• _THE RECORDS_:

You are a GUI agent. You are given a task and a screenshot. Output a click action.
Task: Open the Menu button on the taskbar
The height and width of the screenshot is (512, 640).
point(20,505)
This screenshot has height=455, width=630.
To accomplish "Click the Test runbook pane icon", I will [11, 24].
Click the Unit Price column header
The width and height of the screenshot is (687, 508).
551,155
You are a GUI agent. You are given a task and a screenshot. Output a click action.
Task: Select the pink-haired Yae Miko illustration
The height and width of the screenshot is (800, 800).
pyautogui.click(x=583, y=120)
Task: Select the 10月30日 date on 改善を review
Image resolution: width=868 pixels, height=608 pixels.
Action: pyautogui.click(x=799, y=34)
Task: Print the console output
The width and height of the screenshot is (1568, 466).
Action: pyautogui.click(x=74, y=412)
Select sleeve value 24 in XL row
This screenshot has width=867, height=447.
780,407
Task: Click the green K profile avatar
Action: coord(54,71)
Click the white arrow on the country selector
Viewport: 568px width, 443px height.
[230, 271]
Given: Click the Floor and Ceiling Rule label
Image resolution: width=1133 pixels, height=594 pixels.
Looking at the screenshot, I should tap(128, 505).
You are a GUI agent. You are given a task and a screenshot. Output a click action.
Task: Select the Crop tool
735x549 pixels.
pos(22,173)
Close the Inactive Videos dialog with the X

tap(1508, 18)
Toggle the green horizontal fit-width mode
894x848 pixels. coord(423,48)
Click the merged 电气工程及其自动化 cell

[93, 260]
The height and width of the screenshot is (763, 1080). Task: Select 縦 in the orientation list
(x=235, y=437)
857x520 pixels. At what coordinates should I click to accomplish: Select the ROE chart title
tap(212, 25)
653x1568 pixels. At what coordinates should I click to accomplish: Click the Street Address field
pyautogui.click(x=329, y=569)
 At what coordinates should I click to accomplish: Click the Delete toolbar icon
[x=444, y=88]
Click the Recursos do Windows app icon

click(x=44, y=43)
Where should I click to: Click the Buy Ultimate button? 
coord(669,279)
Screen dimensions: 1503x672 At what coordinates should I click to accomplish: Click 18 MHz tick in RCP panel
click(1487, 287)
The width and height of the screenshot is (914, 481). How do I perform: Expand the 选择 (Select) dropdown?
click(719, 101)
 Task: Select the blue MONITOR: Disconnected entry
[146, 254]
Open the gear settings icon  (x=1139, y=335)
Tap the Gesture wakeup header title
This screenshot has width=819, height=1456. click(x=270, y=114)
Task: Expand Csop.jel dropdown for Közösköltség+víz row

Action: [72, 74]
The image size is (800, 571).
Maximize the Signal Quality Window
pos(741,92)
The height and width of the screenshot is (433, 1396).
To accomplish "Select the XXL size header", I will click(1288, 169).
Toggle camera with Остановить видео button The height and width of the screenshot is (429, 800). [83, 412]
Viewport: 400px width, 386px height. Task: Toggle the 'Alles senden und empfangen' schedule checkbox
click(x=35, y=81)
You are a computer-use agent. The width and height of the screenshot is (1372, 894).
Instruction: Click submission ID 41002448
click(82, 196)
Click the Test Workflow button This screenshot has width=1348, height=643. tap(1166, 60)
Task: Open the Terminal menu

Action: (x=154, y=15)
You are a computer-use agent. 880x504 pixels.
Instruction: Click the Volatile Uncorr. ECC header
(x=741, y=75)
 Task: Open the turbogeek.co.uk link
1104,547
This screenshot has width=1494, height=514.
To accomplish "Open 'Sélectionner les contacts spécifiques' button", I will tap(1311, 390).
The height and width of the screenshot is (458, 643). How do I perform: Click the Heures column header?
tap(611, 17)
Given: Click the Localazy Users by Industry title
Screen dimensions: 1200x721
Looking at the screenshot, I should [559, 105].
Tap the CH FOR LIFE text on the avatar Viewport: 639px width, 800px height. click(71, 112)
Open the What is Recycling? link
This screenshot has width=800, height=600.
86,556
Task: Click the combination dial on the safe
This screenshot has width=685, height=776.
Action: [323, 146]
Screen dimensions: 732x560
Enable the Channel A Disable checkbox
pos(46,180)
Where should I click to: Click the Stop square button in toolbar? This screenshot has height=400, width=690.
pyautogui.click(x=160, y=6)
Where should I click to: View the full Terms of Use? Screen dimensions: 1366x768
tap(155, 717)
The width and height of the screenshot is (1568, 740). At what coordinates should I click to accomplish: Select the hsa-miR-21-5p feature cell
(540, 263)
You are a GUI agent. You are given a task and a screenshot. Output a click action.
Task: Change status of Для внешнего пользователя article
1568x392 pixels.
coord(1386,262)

• _YOUR INSTRUCTIONS_:
In the material above, find the line containing "Click the Recursos do Windows app icon" and the line containing "Open the gear", then write out exactly those two lines and every line between them, and nothing more.

• _TASK SOLUTION_:
Click the Recursos do Windows app icon

click(x=44, y=43)
Where should I click to: Click the Buy Ultimate button? 
coord(669,279)
Screen dimensions: 1503x672 At what coordinates should I click to accomplish: Click 18 MHz tick in RCP panel
click(1487, 287)
The width and height of the screenshot is (914, 481). How do I perform: Expand the 选择 (Select) dropdown?
click(719, 101)
 Task: Select the blue MONITOR: Disconnected entry
[146, 254]
Open the gear settings icon  (x=1139, y=335)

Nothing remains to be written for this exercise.